→ **EXERCISE PROMPT**: Format these records as a numbered list, with blank lines omitted.

■ ■ ■ ■ ■

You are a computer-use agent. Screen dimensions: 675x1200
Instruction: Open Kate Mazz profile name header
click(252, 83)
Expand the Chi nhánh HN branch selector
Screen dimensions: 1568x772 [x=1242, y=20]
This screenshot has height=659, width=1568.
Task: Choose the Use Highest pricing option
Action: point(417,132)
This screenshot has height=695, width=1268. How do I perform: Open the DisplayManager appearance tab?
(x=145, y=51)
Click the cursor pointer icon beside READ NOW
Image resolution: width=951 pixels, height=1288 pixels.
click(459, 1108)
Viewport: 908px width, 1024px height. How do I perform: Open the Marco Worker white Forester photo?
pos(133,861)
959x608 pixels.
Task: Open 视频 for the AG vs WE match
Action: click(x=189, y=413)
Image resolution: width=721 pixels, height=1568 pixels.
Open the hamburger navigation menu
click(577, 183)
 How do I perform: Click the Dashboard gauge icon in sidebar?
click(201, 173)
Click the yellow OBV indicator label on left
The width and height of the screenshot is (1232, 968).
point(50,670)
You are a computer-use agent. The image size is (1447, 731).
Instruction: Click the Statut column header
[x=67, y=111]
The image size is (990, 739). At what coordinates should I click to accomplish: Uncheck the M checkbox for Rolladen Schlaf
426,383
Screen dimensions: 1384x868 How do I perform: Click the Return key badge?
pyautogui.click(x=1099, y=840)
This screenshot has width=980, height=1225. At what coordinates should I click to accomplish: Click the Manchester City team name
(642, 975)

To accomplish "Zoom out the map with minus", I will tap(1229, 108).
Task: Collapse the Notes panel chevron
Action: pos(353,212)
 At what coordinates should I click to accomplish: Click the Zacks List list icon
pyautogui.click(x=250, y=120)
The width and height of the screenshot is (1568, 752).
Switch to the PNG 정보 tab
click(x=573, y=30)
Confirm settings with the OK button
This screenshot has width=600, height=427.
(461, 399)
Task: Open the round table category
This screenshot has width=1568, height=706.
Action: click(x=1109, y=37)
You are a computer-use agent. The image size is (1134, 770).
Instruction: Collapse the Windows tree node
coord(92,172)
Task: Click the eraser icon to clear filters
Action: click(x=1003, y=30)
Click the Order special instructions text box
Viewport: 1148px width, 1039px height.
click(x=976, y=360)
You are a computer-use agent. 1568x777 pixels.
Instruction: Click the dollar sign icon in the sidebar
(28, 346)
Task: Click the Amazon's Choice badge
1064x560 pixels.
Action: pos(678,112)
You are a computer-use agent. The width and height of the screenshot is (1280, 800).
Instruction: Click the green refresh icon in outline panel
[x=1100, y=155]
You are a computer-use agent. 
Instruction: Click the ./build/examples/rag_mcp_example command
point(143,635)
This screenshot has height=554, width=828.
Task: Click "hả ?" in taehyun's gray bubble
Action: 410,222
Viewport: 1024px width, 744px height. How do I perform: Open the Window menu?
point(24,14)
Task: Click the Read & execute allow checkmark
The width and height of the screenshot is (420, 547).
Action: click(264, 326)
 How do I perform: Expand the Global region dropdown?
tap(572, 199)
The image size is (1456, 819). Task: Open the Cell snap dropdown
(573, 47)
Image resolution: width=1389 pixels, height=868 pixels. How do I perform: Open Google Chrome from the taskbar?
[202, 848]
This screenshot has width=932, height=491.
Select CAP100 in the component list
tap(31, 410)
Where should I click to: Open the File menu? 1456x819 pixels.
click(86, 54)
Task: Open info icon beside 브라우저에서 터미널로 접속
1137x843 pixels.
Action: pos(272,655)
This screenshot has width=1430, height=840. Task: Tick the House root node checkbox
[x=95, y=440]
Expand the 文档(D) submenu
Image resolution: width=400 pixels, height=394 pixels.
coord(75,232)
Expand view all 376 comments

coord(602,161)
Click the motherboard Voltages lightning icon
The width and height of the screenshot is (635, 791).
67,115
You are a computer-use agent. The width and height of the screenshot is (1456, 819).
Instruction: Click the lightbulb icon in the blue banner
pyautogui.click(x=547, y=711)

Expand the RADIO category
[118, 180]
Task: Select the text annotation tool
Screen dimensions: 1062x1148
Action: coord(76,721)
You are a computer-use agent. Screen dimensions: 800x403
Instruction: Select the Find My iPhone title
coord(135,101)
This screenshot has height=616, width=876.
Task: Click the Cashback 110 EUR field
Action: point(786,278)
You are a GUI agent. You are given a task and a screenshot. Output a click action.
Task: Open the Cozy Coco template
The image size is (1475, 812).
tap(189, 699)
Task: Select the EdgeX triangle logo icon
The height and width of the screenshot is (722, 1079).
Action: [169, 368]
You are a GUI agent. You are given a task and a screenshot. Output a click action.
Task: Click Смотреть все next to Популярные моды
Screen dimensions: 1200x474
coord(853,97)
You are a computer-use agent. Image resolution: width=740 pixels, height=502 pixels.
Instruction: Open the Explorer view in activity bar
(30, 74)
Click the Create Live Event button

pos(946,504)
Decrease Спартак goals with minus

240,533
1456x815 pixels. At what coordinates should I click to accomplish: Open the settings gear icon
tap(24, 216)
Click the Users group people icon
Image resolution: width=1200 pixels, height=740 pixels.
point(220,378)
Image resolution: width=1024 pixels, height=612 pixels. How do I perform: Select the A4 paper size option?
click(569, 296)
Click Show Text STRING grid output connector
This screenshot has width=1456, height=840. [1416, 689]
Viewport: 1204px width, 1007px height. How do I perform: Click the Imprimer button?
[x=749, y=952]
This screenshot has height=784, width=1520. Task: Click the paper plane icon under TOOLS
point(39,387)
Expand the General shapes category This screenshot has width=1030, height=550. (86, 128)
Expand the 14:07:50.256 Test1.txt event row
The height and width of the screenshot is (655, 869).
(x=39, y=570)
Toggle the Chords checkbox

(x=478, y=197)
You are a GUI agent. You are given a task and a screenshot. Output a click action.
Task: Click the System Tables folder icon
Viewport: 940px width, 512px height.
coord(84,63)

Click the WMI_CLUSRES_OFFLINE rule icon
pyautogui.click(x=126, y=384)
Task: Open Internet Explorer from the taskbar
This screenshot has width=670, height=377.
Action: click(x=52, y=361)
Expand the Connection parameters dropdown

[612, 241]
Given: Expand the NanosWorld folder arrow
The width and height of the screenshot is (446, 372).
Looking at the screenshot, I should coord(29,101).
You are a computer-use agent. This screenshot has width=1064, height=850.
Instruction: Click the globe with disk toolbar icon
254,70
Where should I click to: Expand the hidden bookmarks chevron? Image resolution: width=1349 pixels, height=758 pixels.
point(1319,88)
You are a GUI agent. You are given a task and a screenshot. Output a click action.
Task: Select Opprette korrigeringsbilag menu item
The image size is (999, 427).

■ ■ ■ ■ ■

→ **WRITTEN RESPONSE**:
1. You are a computer-use agent. Screen dimensions: 675x1200
2. Instruction: Open Kate Mazz profile name header
3. click(252, 83)
4. Expand the Chi nhánh HN branch selector
5. Screen dimensions: 1568x772 [x=1242, y=20]
6. This screenshot has height=659, width=1568.
7. Task: Choose the Use Highest pricing option
8. Action: point(417,132)
9. This screenshot has height=695, width=1268. How do I perform: Open the DisplayManager appearance tab?
10. (x=145, y=51)
11. Click the cursor pointer icon beside READ NOW
12. Image resolution: width=951 pixels, height=1288 pixels.
13. click(459, 1108)
14. Viewport: 908px width, 1024px height. How do I perform: Open the Marco Worker white Forester photo?
15. pos(133,861)
16. 959x608 pixels.
17. Task: Open 视频 for the AG vs WE match
18. Action: click(x=189, y=413)
19. Image resolution: width=721 pixels, height=1568 pixels.
20. Open the hamburger navigation menu
21. click(577, 183)
22.  How do I perform: Click the Dashboard gauge icon in sidebar?
23. click(201, 173)
24. Click the yellow OBV indicator label on left
25. The width and height of the screenshot is (1232, 968).
26. point(50,670)
27. You are a computer-use agent. The image size is (1447, 731).
28. Instruction: Click the Statut column header
29. [x=67, y=111]
30. The image size is (990, 739). At what coordinates should I click to accomplish: Uncheck the M checkbox for Rolladen Schlaf
31. 426,383
32. Screen dimensions: 1384x868 How do I perform: Click the Return key badge?
33. pyautogui.click(x=1099, y=840)
34. This screenshot has width=980, height=1225. At what coordinates should I click to accomplish: Click the Manchester City team name
35. (642, 975)
36. To accomplish "Zoom out the map with minus", I will tap(1229, 108).
37. Task: Collapse the Notes panel chevron
38. Action: pos(353,212)
39.  At what coordinates should I click to accomplish: Click the Zacks List list icon
40. pyautogui.click(x=250, y=120)
41. The width and height of the screenshot is (1568, 752).
42. Switch to the PNG 정보 tab
43. click(x=573, y=30)
44. Confirm settings with the OK button
45. This screenshot has width=600, height=427.
46. (461, 399)
47. Task: Open the round table category
48. This screenshot has width=1568, height=706.
49. Action: click(x=1109, y=37)
50. You are a computer-use agent. The image size is (1134, 770).
51. Instruction: Collapse the Windows tree node
52. coord(92,172)
53. Task: Click the eraser icon to clear filters
54. Action: click(x=1003, y=30)
55. Click the Order special instructions text box
56. Viewport: 1148px width, 1039px height.
57. click(x=976, y=360)
58. You are a computer-use agent. 1568x777 pixels.
59. Instruction: Click the dollar sign icon in the sidebar
60. (28, 346)
61. Task: Click the Amazon's Choice badge
62. 1064x560 pixels.
63. Action: pos(678,112)
64. You are a computer-use agent. The width and height of the screenshot is (1280, 800).
65. Instruction: Click the green refresh icon in outline panel
66. [x=1100, y=155]
67. You are a computer-use agent. 
68. Instruction: Click the ./build/examples/rag_mcp_example command
69. point(143,635)
70. This screenshot has height=554, width=828.
71. Task: Click "hả ?" in taehyun's gray bubble
72. Action: 410,222
73. Viewport: 1024px width, 744px height. How do I perform: Open the Window menu?
74. point(24,14)
75. Task: Click the Read & execute allow checkmark
76. The width and height of the screenshot is (420, 547).
77. Action: click(264, 326)
78.  How do I perform: Expand the Global region dropdown?
79. tap(572, 199)
80. The image size is (1456, 819). Task: Open the Cell snap dropdown
81. (573, 47)
82. Image resolution: width=1389 pixels, height=868 pixels. How do I perform: Open Google Chrome from the taskbar?
83. [202, 848]
84. This screenshot has width=932, height=491.
85. Select CAP100 in the component list
86. tap(31, 410)
87. Where should I click to: Open the File menu? 1456x819 pixels.
88. click(86, 54)
89. Task: Open info icon beside 브라우저에서 터미널로 접속
90. 1137x843 pixels.
91. Action: pos(272,655)
92. This screenshot has width=1430, height=840. Task: Tick the House root node checkbox
93. [x=95, y=440]
94. Expand the 文档(D) submenu
95. Image resolution: width=400 pixels, height=394 pixels.
96. coord(75,232)
97. Expand view all 376 comments
98. coord(602,161)
99. Click the motherboard Voltages lightning icon
100. The width and height of the screenshot is (635, 791).
101. 67,115
102. You are a computer-use agent. The width and height of the screenshot is (1456, 819).
103. Instruction: Click the lightbulb icon in the blue banner
104. pyautogui.click(x=547, y=711)
105. Expand the RADIO category
106. [118, 180]
107. Task: Select the text annotation tool
108. Screen dimensions: 1062x1148
109. Action: coord(76,721)
110. You are a computer-use agent. Screen dimensions: 800x403
111. Instruction: Select the Find My iPhone title
112. coord(135,101)
113. This screenshot has height=616, width=876.
114. Task: Click the Cashback 110 EUR field
115. Action: point(786,278)
116. You are a GUI agent. You are given a task and a screenshot. Output a click action.
117. Task: Open the Cozy Coco template
118. The image size is (1475, 812).
119. tap(189, 699)
120. Task: Select the EdgeX triangle logo icon
121. The height and width of the screenshot is (722, 1079).
122. Action: [169, 368]
123. You are a GUI agent. You are given a task and a screenshot. Output a click action.
124. Task: Click Смотреть все next to Популярные моды
125. Screen dimensions: 1200x474
126. coord(853,97)
127. You are a computer-use agent. Image resolution: width=740 pixels, height=502 pixels.
128. Instruction: Open the Explorer view in activity bar
129. (30, 74)
130. Click the Create Live Event button
131. pos(946,504)
132. Decrease Спартак goals with minus
133. 240,533
134. 1456x815 pixels. At what coordinates should I click to accomplish: Open the settings gear icon
135. tap(24, 216)
136. Click the Users group people icon
137. Image resolution: width=1200 pixels, height=740 pixels.
138. point(220,378)
139. Image resolution: width=1024 pixels, height=612 pixels. How do I perform: Select the A4 paper size option?
140. click(569, 296)
141. Click Show Text STRING grid output connector
142. This screenshot has width=1456, height=840. [1416, 689]
143. Viewport: 1204px width, 1007px height. How do I perform: Click the Imprimer button?
144. [x=749, y=952]
145. This screenshot has height=784, width=1520. Task: Click the paper plane icon under TOOLS
146. point(39,387)
147. Expand the General shapes category This screenshot has width=1030, height=550. (86, 128)
148. Expand the 14:07:50.256 Test1.txt event row
149. The height and width of the screenshot is (655, 869).
150. (x=39, y=570)
151. Toggle the Chords checkbox
152. (x=478, y=197)
153. You are a GUI agent. You are given a task and a screenshot. Output a click action.
154. Task: Click the System Tables folder icon
155. Viewport: 940px width, 512px height.
156. coord(84,63)
157. Click the WMI_CLUSRES_OFFLINE rule icon
158. pyautogui.click(x=126, y=384)
159. Task: Open Internet Explorer from the taskbar
160. This screenshot has width=670, height=377.
161. Action: click(x=52, y=361)
162. Expand the Connection parameters dropdown
163. [612, 241]
164. Given: Expand the NanosWorld folder arrow
165. The width and height of the screenshot is (446, 372).
166. Looking at the screenshot, I should coord(29,101).
167. You are a computer-use agent. This screenshot has width=1064, height=850.
168. Instruction: Click the globe with disk toolbar icon
169. 254,70
170. Where should I click to: Expand the hidden bookmarks chevron? Image resolution: width=1349 pixels, height=758 pixels.
171. point(1319,88)
172. You are a GUI agent. You are given a task and a screenshot. Output a click action.
173. Task: Select Opprette korrigeringsbilag menu item
174. The image size is (999, 427).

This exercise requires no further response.